*** Textabschnitt

Wer sich mit der Geschichte des Silicon Valley in Kalifornien beschäftigt, stellt fest, dass dessen Ursprünge im „Kalten Krieg“ in den 50er-Jahren des letzten Jahrhunderts liegen. Um die Überlegenheit gegenüber dem Kommunismus zu sichern, investierte die amerikanische Regierung viele Milliarden in die besagte Region. Dort entstanden das Internet, Hard- und Software und Netzwerke, die wir alle kennen. Sie haben unsere Welt verändert.
„Erfahrung ist wie eine Laterne am Rücken, sie beleuchtet nur das Stück des Weges, das wir bereits hinter uns haben“, sagte einst der chinesische Philosoph Konfuzius. Die Herausforderungen, die vor uns liegen, können wir nur bedingt mit den Lösungen von gestern bewältigen.
Aufbruchstimmung und Raum für neue Ideen schaffen
Jede Zeit hat ihre Herausforderungen und Menschen finden dafür die passenden Antworten und Lösungen. Corona, der Klimawechsel und der Ukrainekrieg verändern unsere Welt. Diese Themen schlagen durch bis in unseren Alltag – in der Arbeit und in der Freizeit. Wer sich dabei an der Schulddiskussion festfrisst, verpasst die Lösungen. König Wilhelm und seine Ehefrau Katharina (Tochter des russischen Zaren Paul und Enkelin von Katharina der Großen) haben weitblickend gehandelt. Die genannten „Einrichtungen“, die sie damals geschaffen haben, dienen noch heute den Menschen. Die Suche nach Schuldigen hätte hier niemandem geholfen.
Mit dem Begriff „Zeitenwende“ hat Olaf Scholz den passenden Begriff gefunden. Es geht aber um weit mehr als nur um die Ukraine. Jetzt geht es darum, Lösungen und Antworten weltweit zu finden. Jeder von uns kann mitwirken und seinen Teil zu einer besseren Welt beitragen. Am Montag, den 31. Juli 2023, stand auf der Titelseite der Süddeutschen Zeitung in fetten Buchstaben: „Bitte lösen: Pflegenotstand, Bahn-Chaos, mangelnde Digitalisierung:…“. Viele Medien, Politiker und Analysten haben bisher ganz gut vom Schlechtmachen anderer und der Welt gelebt.

******
*** Vorliegende Daten

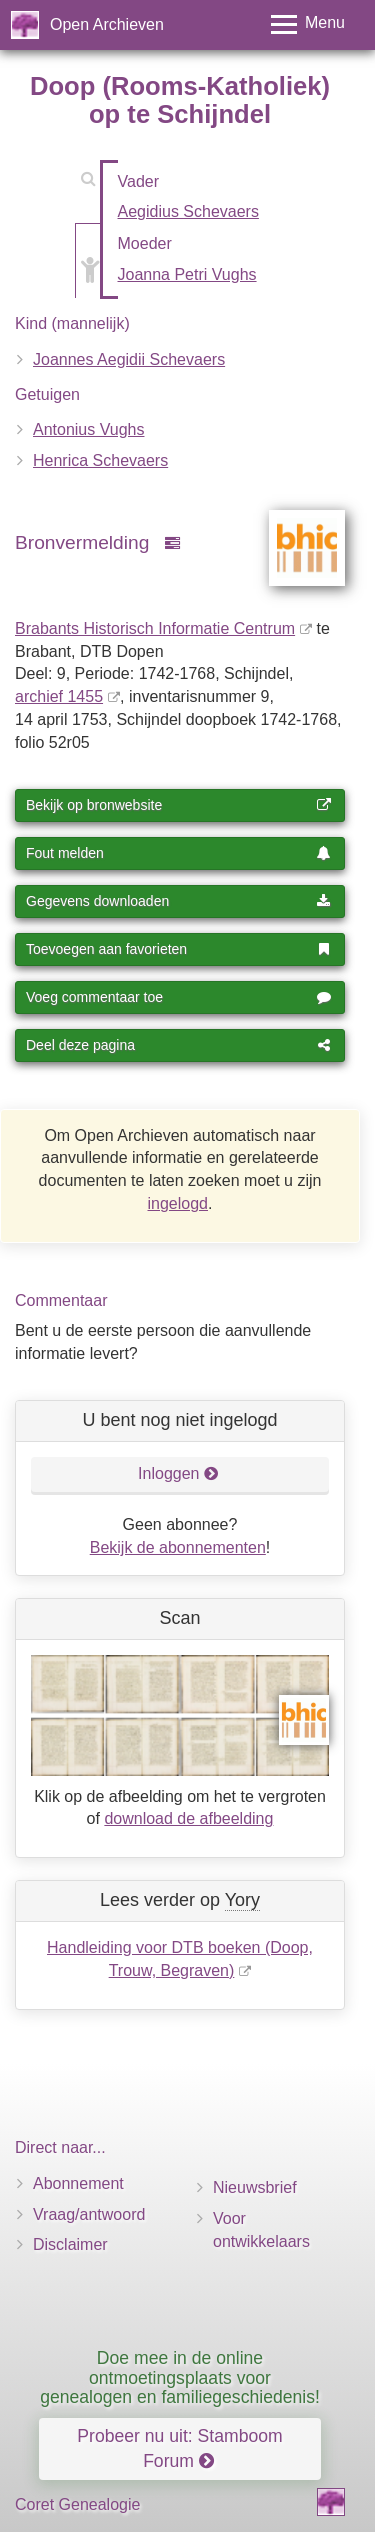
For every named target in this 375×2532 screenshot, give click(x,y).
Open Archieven (107, 24)
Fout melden (178, 853)
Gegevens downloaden (178, 901)
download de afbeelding (188, 1818)
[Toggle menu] (308, 24)
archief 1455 (59, 696)
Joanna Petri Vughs (187, 274)
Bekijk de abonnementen (178, 1547)
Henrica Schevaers (100, 460)
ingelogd (178, 1203)
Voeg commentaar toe (178, 997)
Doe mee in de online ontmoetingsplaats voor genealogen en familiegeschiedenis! (180, 2377)
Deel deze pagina (178, 1045)
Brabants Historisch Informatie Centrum (155, 628)
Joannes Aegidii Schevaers (129, 359)
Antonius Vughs (88, 429)
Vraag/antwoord (89, 2214)
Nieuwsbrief (255, 2187)
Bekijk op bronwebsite (178, 805)
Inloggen (178, 1473)
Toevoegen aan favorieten (178, 949)
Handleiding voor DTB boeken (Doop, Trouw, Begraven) (180, 1959)
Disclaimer (70, 2244)
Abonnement (78, 2183)
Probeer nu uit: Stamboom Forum (179, 2448)
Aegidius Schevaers (188, 211)
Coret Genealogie (77, 2504)
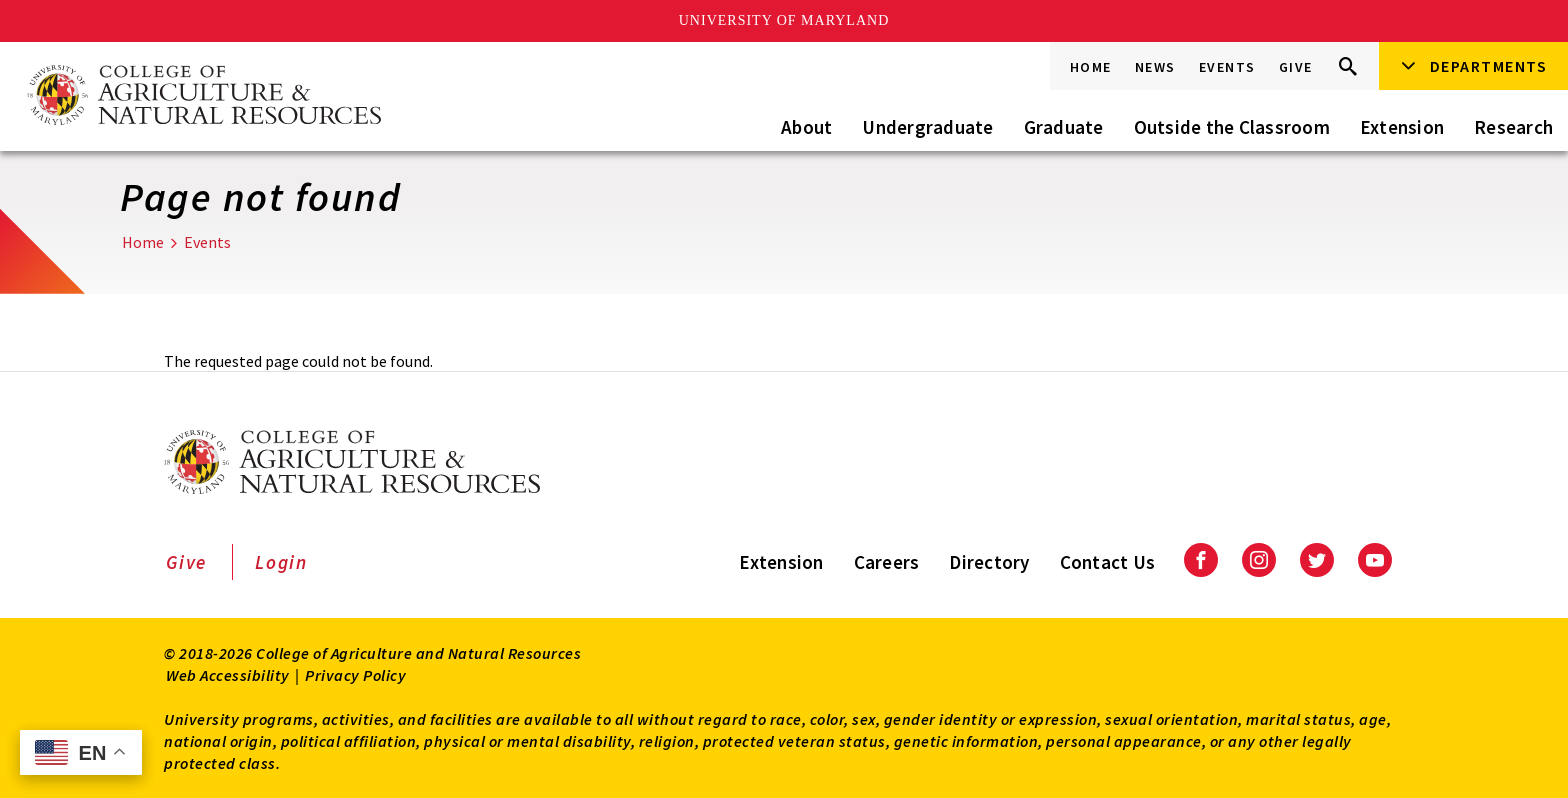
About (806, 127)
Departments (1489, 66)
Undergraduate (927, 127)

******

= Aufgabe =
Schreiben Sie aus dem Textabschnitt oben die Stelle zwischen „Wer sich mit“ und „von gestern bewältigen.“ wortgetreu ab, beide Wortgruppen eingeschlossen.

= Vollständige Antwort =
Wer sich mit der Geschichte des Silicon Valley in Kalifornien beschäftigt, stellt fest, dass dessen Ursprünge im „Kalten Krieg“ in den 50er-Jahren des letzten Jahrhunderts liegen. Um die Überlegenheit gegenüber dem Kommunismus zu sichern, investierte die amerikanische Regierung viele Milliarden in die besagte Region. Dort entstanden das Internet, Hard- und Software und Netzwerke, die wir alle kennen. Sie haben unsere Welt verändert.
„Erfahrung ist wie eine Laterne am Rücken, sie beleuchtet nur das Stück des Weges, das wir bereits hinter uns haben“, sagte einst der chinesische Philosoph Konfuzius. Die Herausforderungen, die vor uns liegen, können wir nur bedingt mit den Lösungen von gestern bewältigen.